She would. She had to.
Her own self-respect depended on it. During these past three years, she'd come to know that was more valuable than any other prize on earth.
Cat squeezed her eyes shut and summoned courage. Tonight, she needed every ounce. Here -- she once more tried to convince herself -- she was a hunter. Not the prey. No one would hurt her here. No one would risk Dorrie and Blanding's wrath, would they?
At her best friends' ball, Cat had to be treated as just another guest. If in reality she was a woman reclaiming her reputation and obliterating the catastrophe of the past three years, few would note it in their public manners. Would they?
After all, what she wanted was so simple. Not a man. Not a social life. Just her school and the opportunity to enjoy those simple things money could never buy. Like peace. A job she adored. Children to help and to watch grow into adults.
But to do that the whole of Great Britain had to politely "forget" how Catherine Farrell had been abandoned by her groom the morning of her wedding three years ago. Could they?
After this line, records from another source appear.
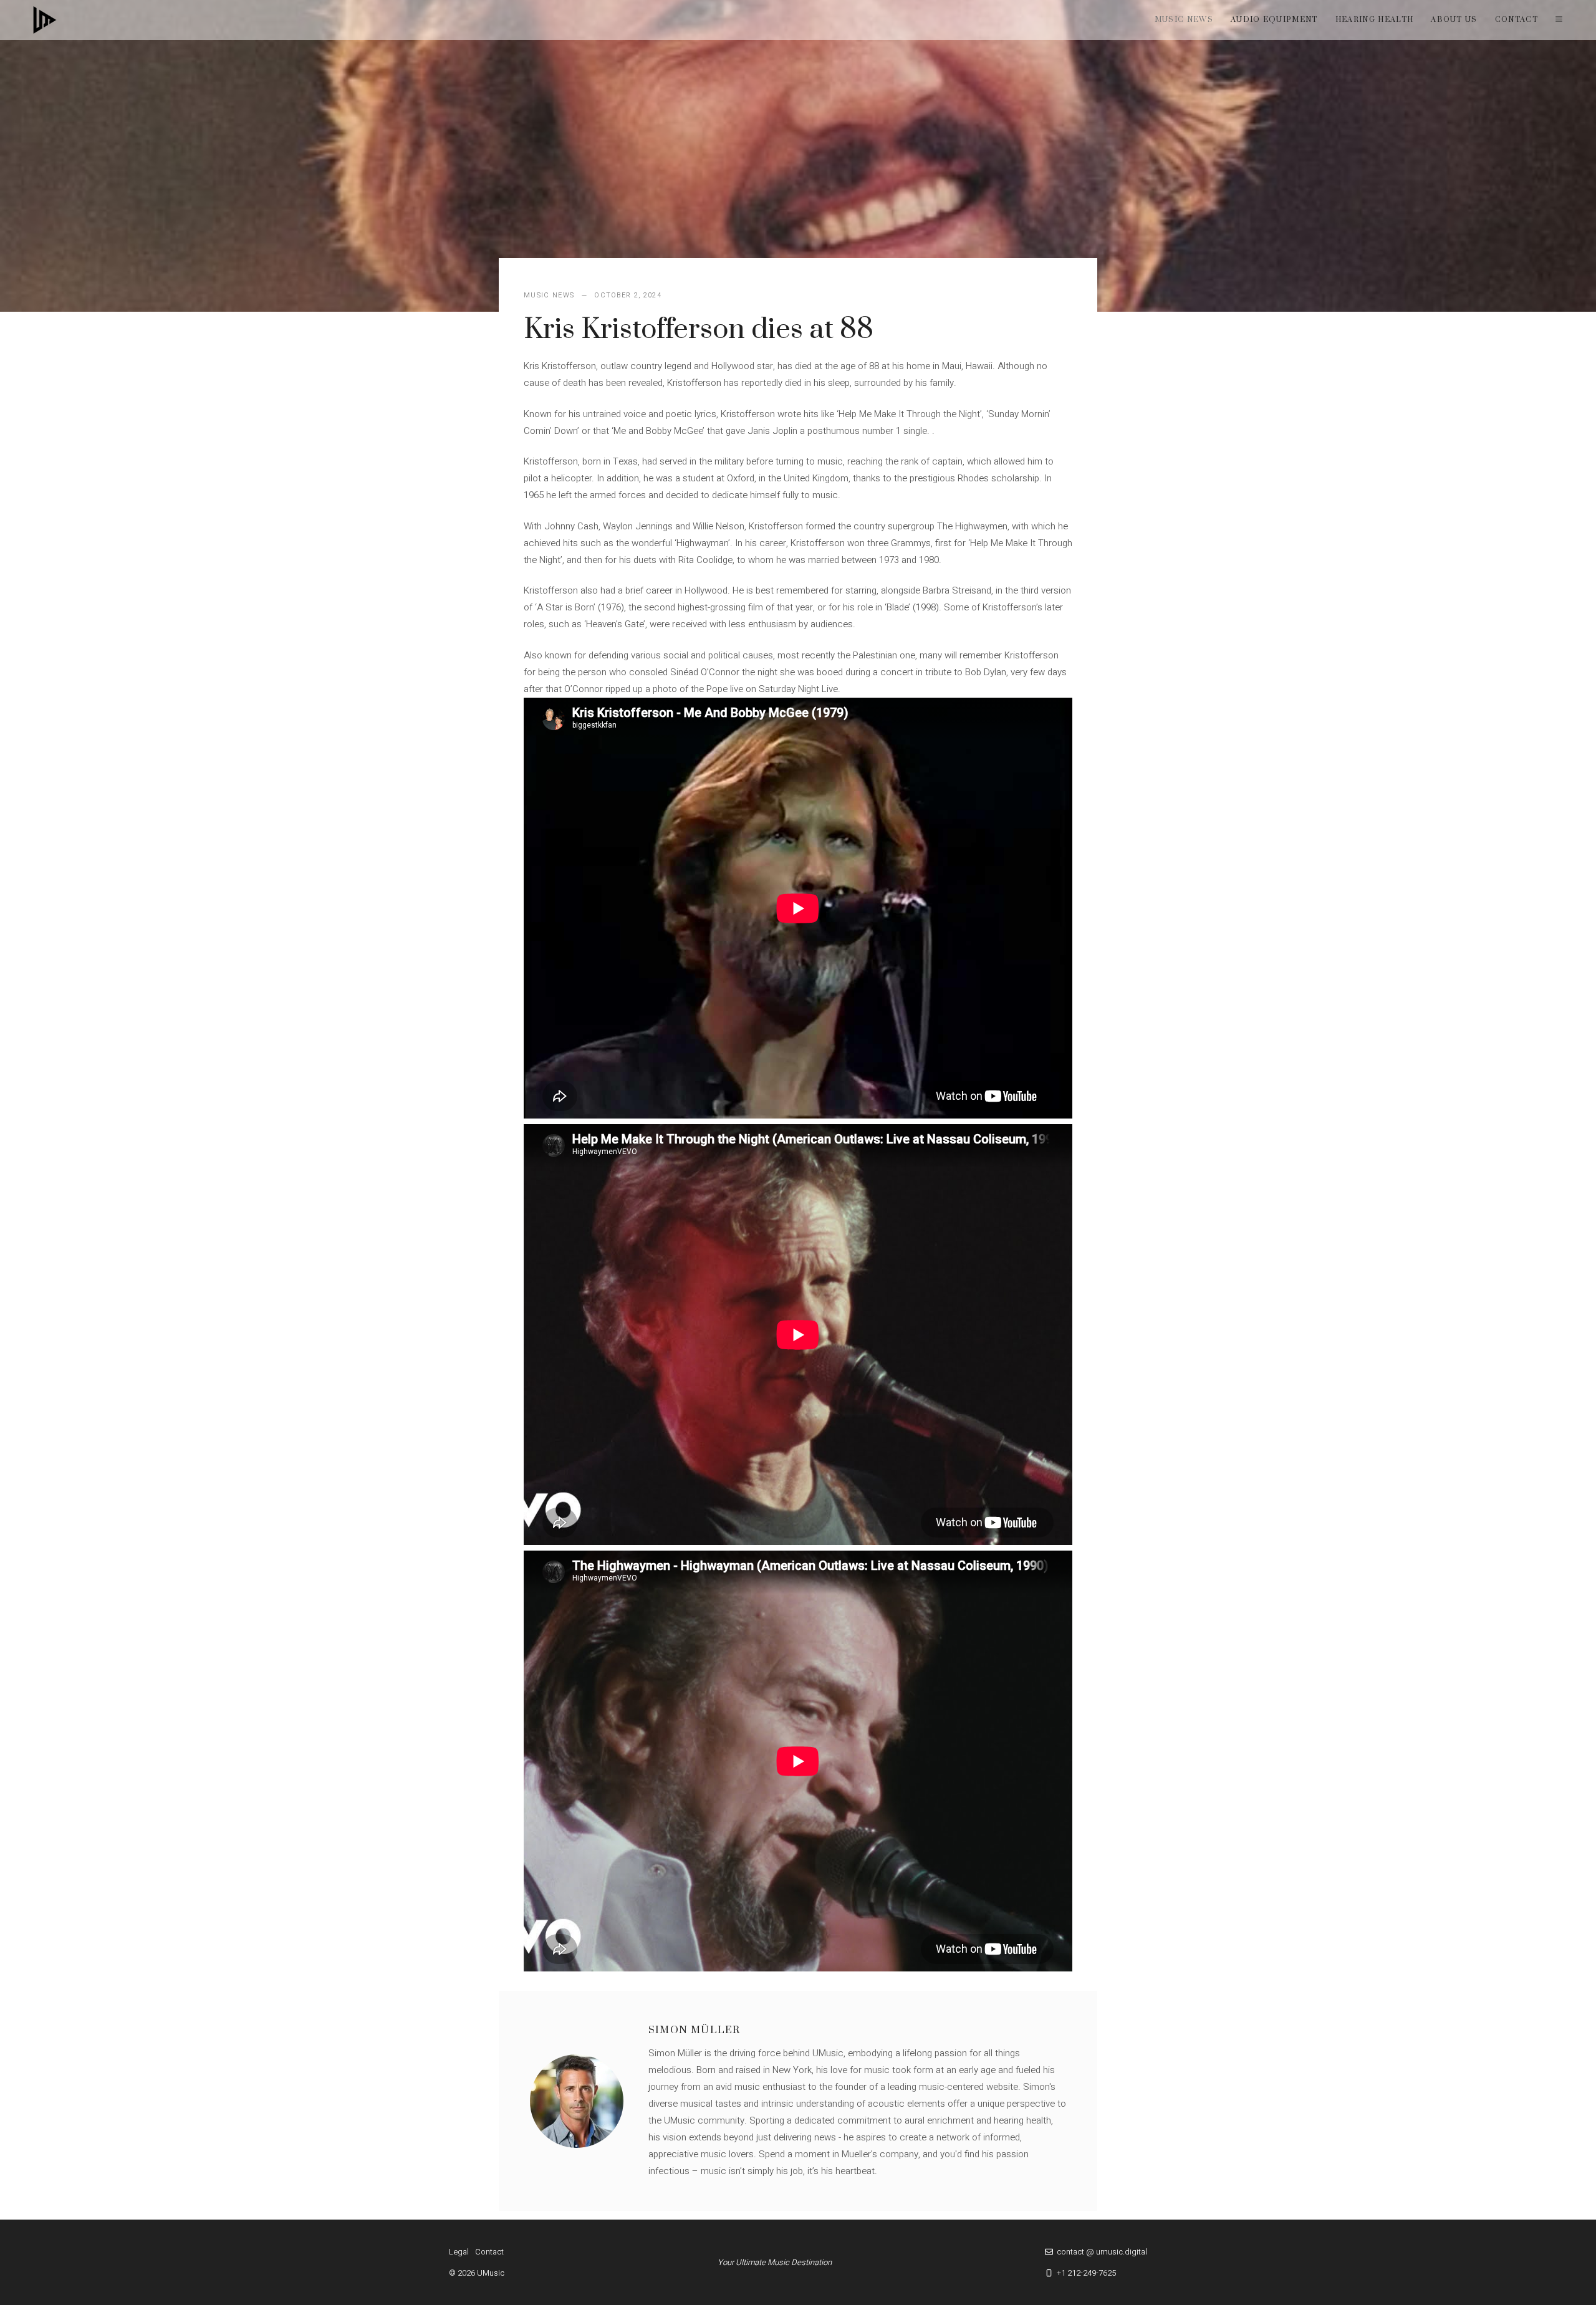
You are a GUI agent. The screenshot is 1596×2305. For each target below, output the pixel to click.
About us (1454, 19)
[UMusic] (45, 20)
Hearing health (1374, 19)
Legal (459, 2252)
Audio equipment (1274, 19)
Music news (1184, 19)
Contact (1516, 19)
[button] (1559, 20)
The news had been the London tabloids' savory tidbit for weeks. Even now, years later, when Cat's father's fame as an Egyptian archaeologist was recounted in newspapers as background for an agreement Her Majesty's government sought with the khedive of Egypt, Cat knew everyone resurrected details of the scandal that had rocked her world. She had daily proof.
She could not ride into Ashford for a yard of cloth nor up to Canterbury to interview a prospective teacher for her school staff without recognizing how people remembered.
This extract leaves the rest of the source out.